To be able to better determine the impact of risks, models are becoming increasingly complex. Machine learning seems to be a solution to manage this, to what extent can it?

Martijn Habing ABN AMRO“As a human being, we can’t judge datasets of a certain size – you then need statistical models and summaries. We talk a lot about machine learning and its regulatory requirements, particularly with our operational risk department. We then also look at situations in which the algorithm decides. The requirements are clearly formulated, but implementation is more difficult – after all, a decision must always be explainable. So, in the end it is people who make the decisions and therefore control the buttons.”

To what extent does the use of machine learning models lead to validation issues?

“Seventy to eighty percent of what we model and validate within the bank is bound by regulation – you can’t apply machine learning to that. The kind of machine learning that is emerging now is much more on the business side – how do you find better customers, how do you get cross-selling? You need a framework for that; if you have a new machine learning model, what risks do you see in it and what can you do about it? How do you make sure your model follows the rules? For example, there is a rule that you can’t refuse mortgages based on someone’s zip code, and in the traditional models that’s well in sight. However, with machine learning, you don’t really see what’s going on ‘under the hood’. That’s a new risk type that we need to include in our frameworks. Another application is that we use our own machine learning models as challenger models for those we get delivered from modeling. This way we can see whether it results in the same or other drivers, or we get more information from the data than the modelers can extract.”

How important is documentation in this?

“Very important. From a validation point of view, it’s always action point number one for all models. It’s part of the checklist, even before a model can be validated by us at all. We have to check on it and be strict about it. But particularly with the bigger models and lending, the usefulness and need for documentation is permeated.”

Finally, what makes it so much fun to work in the field of model risk management?

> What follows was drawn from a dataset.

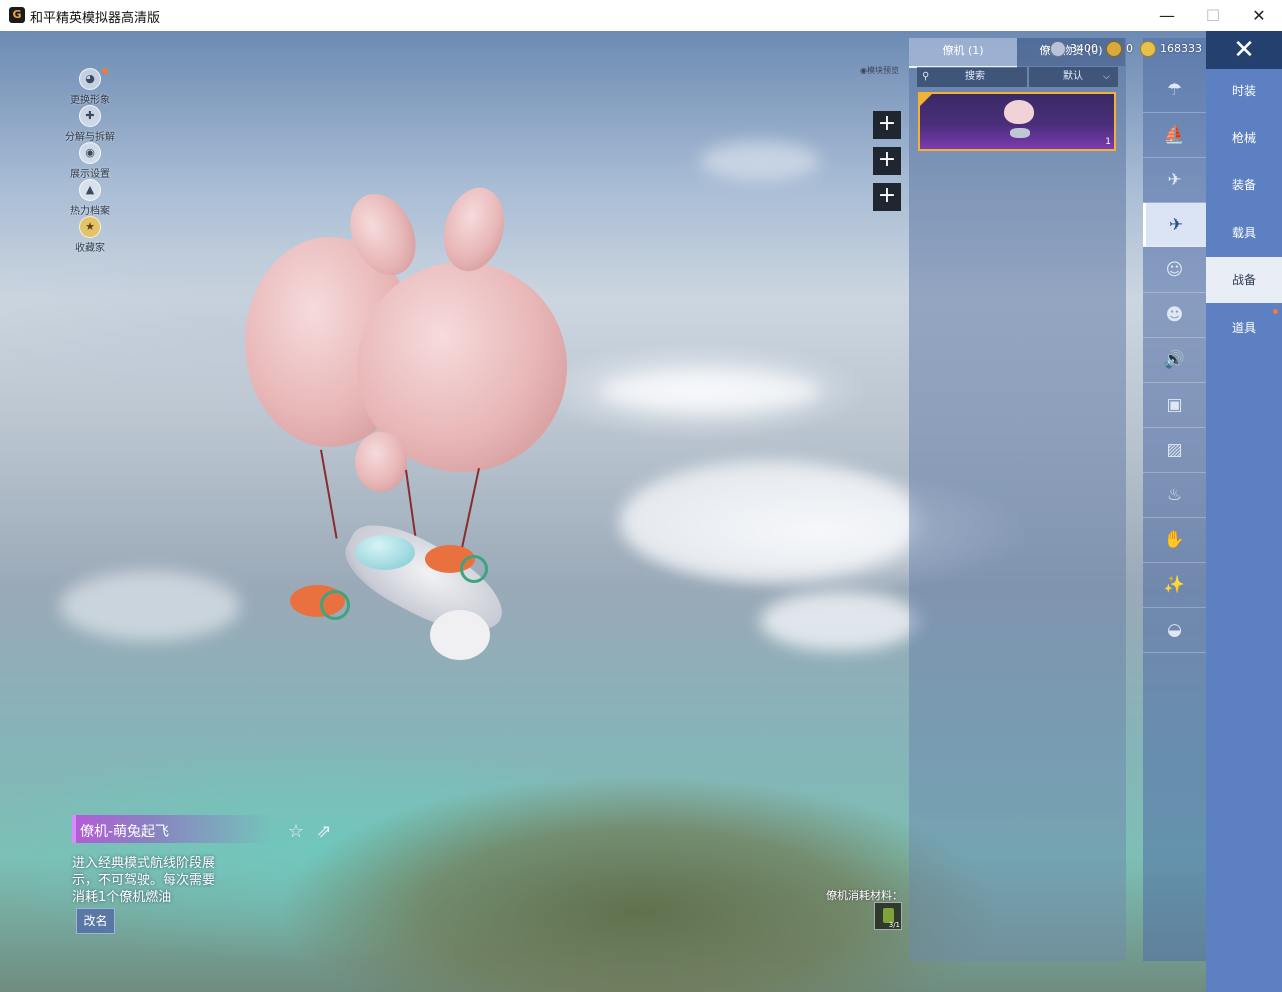 The height and width of the screenshot is (992, 1282). I want to click on left-menu-collector: ★ 收藏家, so click(90, 235).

“The role of data and models in the financial industry is increasing. It’s not always rewarding; we need to point out where things go wrong – in that sense we are the dentist of the company. There is a risk that we’re driven too much by statistics and data. That’s why we challenge our people to talk to the business and to think strategically. At the same time, many risks are still managed insufficiently – it requires more structure than we have now. For model risk management, I have a clear idea of what we need to do to make it stronger in the future. And that’s a great challenge.”